InfoQ reached out to MacRae to get a sense of Ticketmaster’s challenges and successes adopting DevOps, as well as how compliance and operations look like in a global, multi-time zone, 24/7 availability organization with 14 different core ticketing products. We also discuss what is Ticketmaster’s tech maturity model tool and how it can be used to promote positive change rather than blame.
InfoQ: Would you briefly introduce yourself, what you do and what brought you to DevOps?
Connon MacRae: I lead the Technical Operations team for International. This includes our Product and Application Support, Systems & Networking and Datacentres. Our main focus is to try and enable product and engineering teams to be more autonomous and own their product. Ultimately, my interest is the same as my colleagues in the technology and product team. We must be able to make more frequent but sustainable change in our ecosystem in order to build the best ticketing experience for clients and fans. It is a business imperative. My role has been to facilitate this.
InfoQ: How did DevOps get started at Ticketmaster? What were the first steps taken and why?

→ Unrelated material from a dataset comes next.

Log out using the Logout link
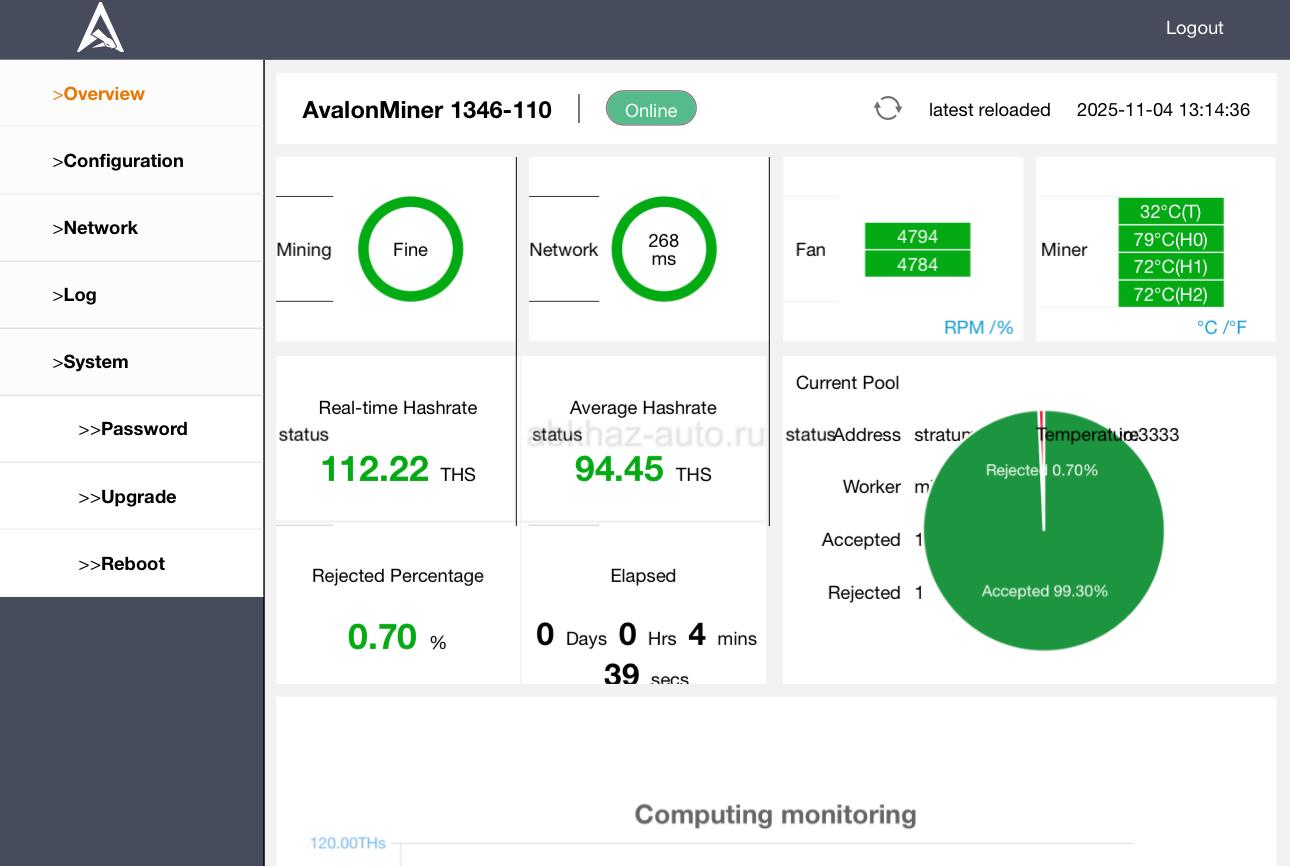 [x=1194, y=28]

MacRae: It was here many years ago, and it has enabled us to deliver new functionality and change at the necessary pace. Today we’re working to create a model for Product, Project & Technology to all work closer together.
InfoQ: Where is Ticketmaster at now in your DevOps transformation?
MacRae: It depends; some teams are very evolved already. If they are in AWS, then they already have a lot of great tooling to make us more DevOps friendly. Many Engineering teams are already very autonomous but might still be missing operational understanding. It depends on the technology stack that teams are working with. A few groups have an operational layer still because of the scope and importance of uptime, but we’ve tried to move those groups under the same leadership or align them better so that there is less conflict and the goals can be better aligned. There is no one size fits all.
InfoQ: What are the main challenges still ahead in that transformation?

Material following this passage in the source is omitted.